The Company is based in Ellijay, Georgia, and is the holding company of Appalachian Community Bank, a Georgia state-chartered bank, Appalachian Community Bank, F.S.B., a federally-chartered thrift and Appalachian Real Estate. The Company, through Appalachian Community Bank (which also operates in Gilmer County, Georgia, under the trade name of Gilmer County Bank) and Appalachian Community Bank, F.S.B., provides a full range of community banking services to individuals and to small and medium-sized businesses, through its thirteen banking offices, located in Ellijay, East Ellijay, Blue Ridge, Blairsville, Chatsworth, Dawsonville, McCaysville, Dahlonega and Dalton, Georgia, and in Ducktown, Tennessee, and Murphy, North Carolina. The Company's common stock currently trades on the Nasdaq Global Market under the symbol APAB. For more information, please visit the Company's website at www.apab.com.

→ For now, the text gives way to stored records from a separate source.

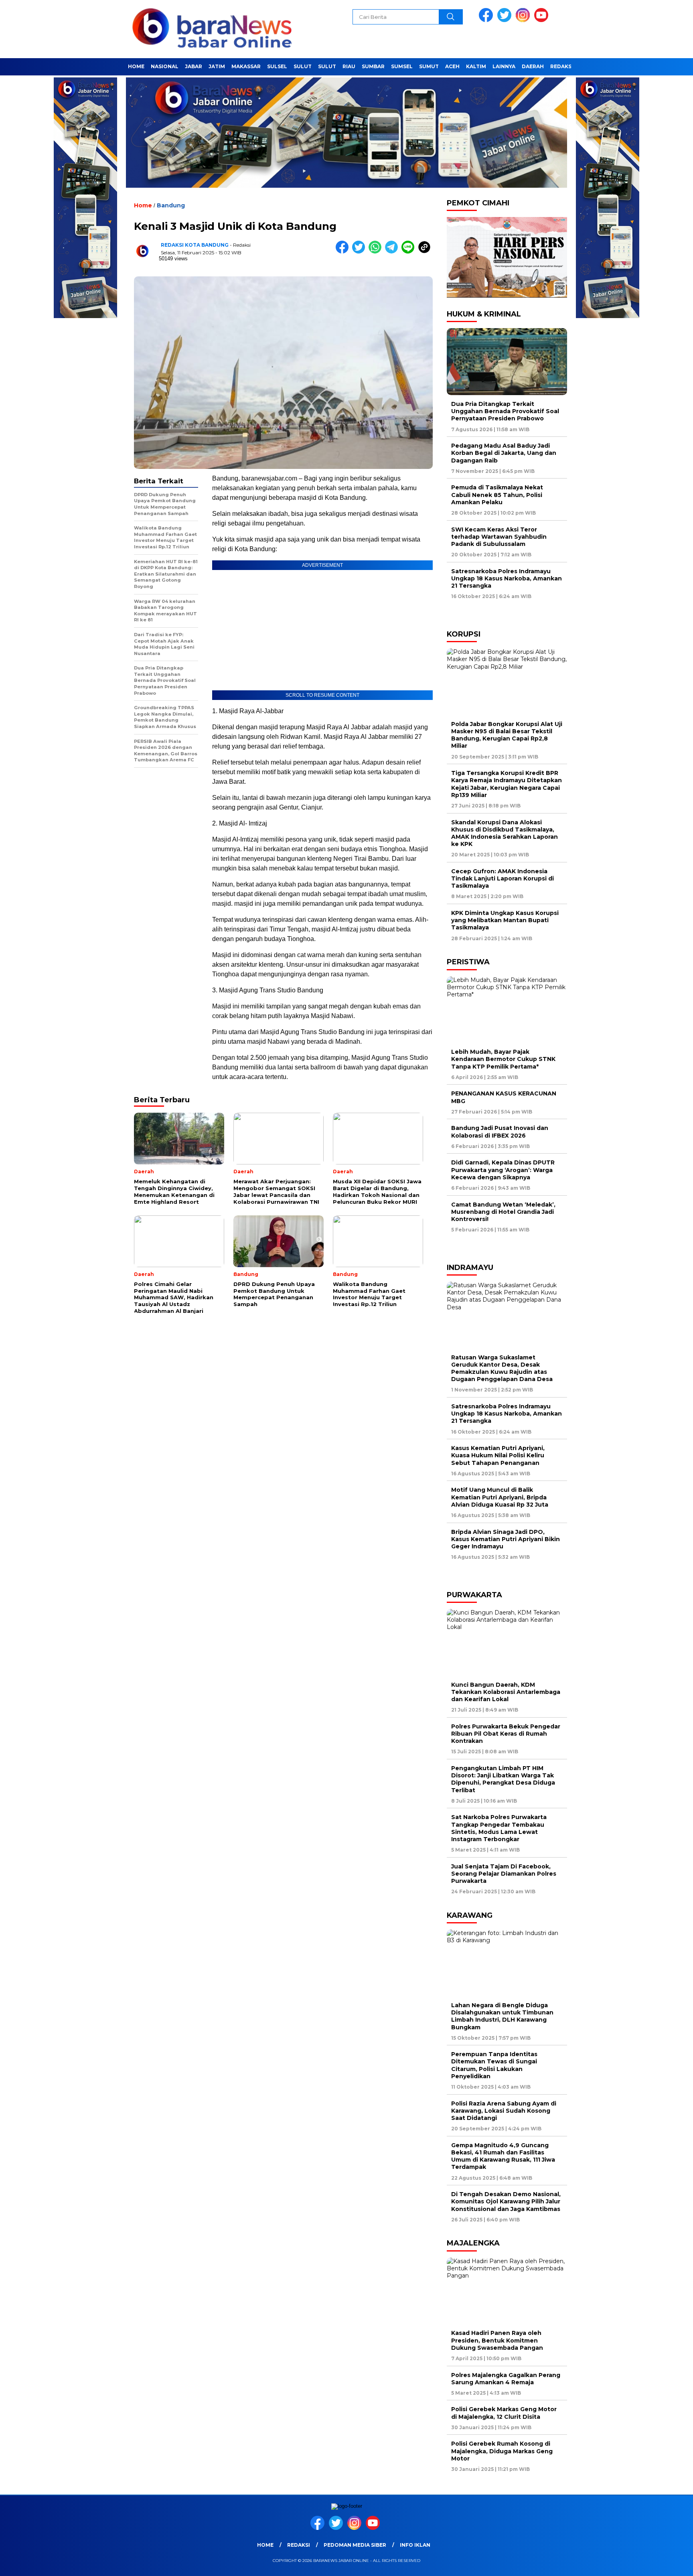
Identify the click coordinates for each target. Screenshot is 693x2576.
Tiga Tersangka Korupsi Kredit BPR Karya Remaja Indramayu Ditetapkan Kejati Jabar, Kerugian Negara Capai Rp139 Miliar (506, 784)
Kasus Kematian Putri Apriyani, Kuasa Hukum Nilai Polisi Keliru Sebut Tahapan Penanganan (498, 1455)
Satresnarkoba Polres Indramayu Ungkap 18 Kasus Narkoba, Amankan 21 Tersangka (506, 578)
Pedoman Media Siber (355, 2545)
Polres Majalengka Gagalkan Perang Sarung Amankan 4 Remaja (505, 2378)
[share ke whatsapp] (377, 252)
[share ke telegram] (393, 252)
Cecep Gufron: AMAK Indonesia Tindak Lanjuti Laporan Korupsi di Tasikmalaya (502, 878)
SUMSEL (402, 66)
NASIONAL (164, 66)
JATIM (217, 66)
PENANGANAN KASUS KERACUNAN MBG (503, 1097)
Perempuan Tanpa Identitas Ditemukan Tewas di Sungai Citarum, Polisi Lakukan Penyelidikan (494, 2065)
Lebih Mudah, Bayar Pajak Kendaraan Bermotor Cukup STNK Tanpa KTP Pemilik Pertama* (503, 1059)
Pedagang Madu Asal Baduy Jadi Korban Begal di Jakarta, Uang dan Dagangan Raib (503, 453)
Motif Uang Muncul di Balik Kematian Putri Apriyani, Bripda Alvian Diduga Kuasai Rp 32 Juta (499, 1497)
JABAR (193, 66)
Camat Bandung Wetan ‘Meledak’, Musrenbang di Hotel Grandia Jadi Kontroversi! (503, 1212)
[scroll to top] (665, 2564)
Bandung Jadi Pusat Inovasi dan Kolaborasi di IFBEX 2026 (499, 1131)
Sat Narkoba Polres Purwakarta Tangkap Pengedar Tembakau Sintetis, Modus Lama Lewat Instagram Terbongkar (499, 1828)
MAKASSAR (246, 66)
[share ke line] (409, 252)
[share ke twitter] (360, 252)
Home (136, 66)
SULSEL (277, 66)
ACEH (452, 66)
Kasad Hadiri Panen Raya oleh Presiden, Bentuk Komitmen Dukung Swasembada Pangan (497, 2340)
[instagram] (524, 20)
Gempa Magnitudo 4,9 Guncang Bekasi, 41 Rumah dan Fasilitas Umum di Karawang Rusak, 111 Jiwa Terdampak (503, 2156)
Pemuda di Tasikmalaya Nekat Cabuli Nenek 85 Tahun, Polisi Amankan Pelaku (497, 494)
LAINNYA (503, 66)
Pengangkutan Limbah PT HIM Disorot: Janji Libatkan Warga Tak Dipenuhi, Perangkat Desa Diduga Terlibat (503, 1779)
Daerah (533, 66)
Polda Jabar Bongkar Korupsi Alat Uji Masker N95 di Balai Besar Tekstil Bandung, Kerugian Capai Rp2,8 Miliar (506, 735)
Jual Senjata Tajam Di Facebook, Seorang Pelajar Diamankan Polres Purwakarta (503, 1873)
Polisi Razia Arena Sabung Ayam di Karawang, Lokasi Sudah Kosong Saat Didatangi (503, 2111)
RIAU (348, 66)
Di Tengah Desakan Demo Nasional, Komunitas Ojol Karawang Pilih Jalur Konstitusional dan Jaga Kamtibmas (506, 2201)
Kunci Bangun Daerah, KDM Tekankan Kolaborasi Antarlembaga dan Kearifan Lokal (505, 1692)
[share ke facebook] (344, 252)
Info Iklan (415, 2545)
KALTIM (476, 66)
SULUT (303, 66)
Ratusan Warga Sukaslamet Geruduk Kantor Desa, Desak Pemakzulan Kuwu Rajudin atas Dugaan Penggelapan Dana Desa (502, 1368)
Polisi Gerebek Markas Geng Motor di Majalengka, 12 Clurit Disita (504, 2413)
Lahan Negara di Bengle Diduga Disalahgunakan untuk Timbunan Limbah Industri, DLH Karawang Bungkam (502, 2016)
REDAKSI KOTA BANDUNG (195, 245)
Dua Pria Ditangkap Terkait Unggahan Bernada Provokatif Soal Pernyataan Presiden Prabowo (505, 411)
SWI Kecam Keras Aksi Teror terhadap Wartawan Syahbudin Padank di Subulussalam (499, 537)
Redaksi (561, 66)
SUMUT (429, 66)
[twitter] (505, 20)
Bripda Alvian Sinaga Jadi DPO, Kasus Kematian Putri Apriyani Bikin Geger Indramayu (505, 1539)
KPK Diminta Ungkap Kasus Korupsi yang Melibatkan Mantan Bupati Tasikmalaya (505, 920)
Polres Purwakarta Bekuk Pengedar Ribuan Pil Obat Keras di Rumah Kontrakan (505, 1733)
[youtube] (542, 20)
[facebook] (487, 20)
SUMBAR (373, 66)
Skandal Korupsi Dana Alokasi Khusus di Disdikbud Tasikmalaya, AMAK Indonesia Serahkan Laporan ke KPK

Certain statements in this news release contain "forward-looking statements" within the meaning of the Private Securities Litigation Reform Act of 1995, such as statements relating to future plans and expectations, and are thus prospective. These forward-looking statements are subject to risks and uncertainties, including, but not limited to, economic conditions, competition, interest rate sensitivity and exposure to regulatory and legislative changes, and other risks and uncertainties described in our company's filings with the Securities and Exchange Commission. Although we believe that the assumptions underlying the forward-looking statements are reasonable, any of the assumptions could prove to be inaccurate. Therefore, we can give no assurance that the results contemplated in the forward-looking statements will be realized. The inclusion of this forward-looking information should not be construed as a representation by our company or any person that the future events, plans, or expectations contemplated by our company will be achieved. We undertake no obligation to update publicly or revise any forward-looking statements, whether as a result of new information, future events, or otherwise.